Le sort de l’Europe d’après guerre n’a pas été le résultat de pensées apparues ici et là chez quelques européens visionnaires. Bien que profondément affaiblie, l’Europe devait donner l’impression d’agir vers la paix selon ses propres initiatives, et c’est pour cela que les Etats Unis ont agi dans le plus grand secret, selon des méthodes clandestines d’influence, qu’ils emploieront largement ensuite tout au long de la guerre froide.

Après un certain temps, les archives confidentielles d’un Etat s’ouvrent au public, et c’est seulement là que l’on peut contempler l’histoire du monde.

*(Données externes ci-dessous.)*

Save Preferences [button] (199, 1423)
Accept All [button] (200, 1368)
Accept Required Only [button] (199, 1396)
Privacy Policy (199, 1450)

Stephan Kinzer, correspondant du New York Times, qui travaille sur les documents déclassifiés, écrit, en 2014, que ceux-ci, sans apporter de grandes nouveautés par rapport aux évènements pendant et après la guerre, ont permis d’éliminer ou de confirmer ce qui n’était que spéculation ou simples soupçons.

Sources :

 Veronika HEYDE – discussions américaines concernant l’Europe – 1940 – 1944
IRICE – CNRS – Paris I – art. 346
 Jean René CHOTARD – études archives officielles des Etats Unis 1944 – 1948
ressidor – 1991
 Richard BRETTMAN – American University – avril 2001 (Interagency Working Group)
Historical Analyses of 20 Name Files from CIA records
 Daniel CORDIER – De Gaulle et Jean Moulin – « Une politique pour la résistance, Espoir n° 44 – 1983
 Stephen KINZER – The Brothers (Dulles) – il cite Constantin Melnik « and their secret world war » – 2014
Wikipedia commons
 Fell BERNARD et Rémi KAUFFER – la CIA finance la construction européenne – la revue Historia – février 2014

Les sommes indiquées sont en dollars actuels. Les sources citant des sommes sont variables: à noter que l’inflation du dollar est de 3,6% l’an.